Nyandarua embraces c*mmunity approach to stop a********m

Monday, March 18th, 2024 02:15 | By
Nyandarua governor Moses Kiarie Badilisha. PHOTO/Print
Nyandarua governor Moses Kiarie Badilisha. PHOTO/Print

Nyandarua has embraced a community-based approach to fight the prevalence of alcoholism, drugs and substance abuse in the County.

Stakeholders led by governor Moses Kiarie Badilisha (pictured) agreed that addiction is a social problem that can only be solved through the community.

The governor promised to lease land for those who quit drinking so that they can grow Napier grass which they can sell as fodder to livestock owners.

He also announced a raft of goodies to benefit those who quit drinking in the County.
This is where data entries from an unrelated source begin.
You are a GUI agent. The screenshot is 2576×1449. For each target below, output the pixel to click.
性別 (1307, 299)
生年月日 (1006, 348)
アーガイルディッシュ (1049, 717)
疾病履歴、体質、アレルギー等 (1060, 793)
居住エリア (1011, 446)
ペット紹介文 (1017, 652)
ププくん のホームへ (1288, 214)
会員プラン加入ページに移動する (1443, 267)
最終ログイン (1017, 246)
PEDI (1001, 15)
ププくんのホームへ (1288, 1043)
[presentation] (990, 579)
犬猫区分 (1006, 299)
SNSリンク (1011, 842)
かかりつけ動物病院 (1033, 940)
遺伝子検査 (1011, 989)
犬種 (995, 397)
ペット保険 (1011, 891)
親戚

These include Sh300,000 for each of the 25 electoral wards to help groups of former addicts start income generating ventures.

Community based

Chege Thiari of Hope Valley Family Institute said community based approach in fighting alcoholism, drugs and substance abuse is the best since it reduces stigmatisation of victims.

“Therapeutic gatherings are held within the communities where those seeking to kick out the problem get encouraged by counsellors and those who have already succeeded in quitting the habit,” Chege said.
Speaking during the gathering held at the Ol Kalou Arboretum, Kiarie said alcohol addiction has been a serious problem among county employees adding that his administration has established a unit headed by Jane Maru for counselling staff who have drinking problems.

Martin Ngugi is one of the county employees who has succeeded in quitting alcohol. He said he spent close to Sh1 million after being admitted in hospital for 142 days undergoing treatment and rehabilitation.

Father James Mwangi said the community based fight against alcoholism has gained traction in Njabini parish where he serves since many people fail to seek help due to the expensive prices at the privately-run rehabilitation centres.

Kinangop youth are being stopped from swarming vehicles carrying politicians because they use the handouts given to buy alcohol.

Some of those who have succeeded in quitting addiction gave moving tales of how they suffered because of alcohol.

Nominated MCA, Patience Manga said she became homeless at a young age because her grandfather was sitting in a bar when he sold the 24-acre family land in Kinangop, leading to their eviction.

Denis Wanjala of St Martin, a Nyahururu Catholic Diocese social entity, said they have so far helped 180 people quit drinking through an out-patient rehabilitation programme that runs twice a year.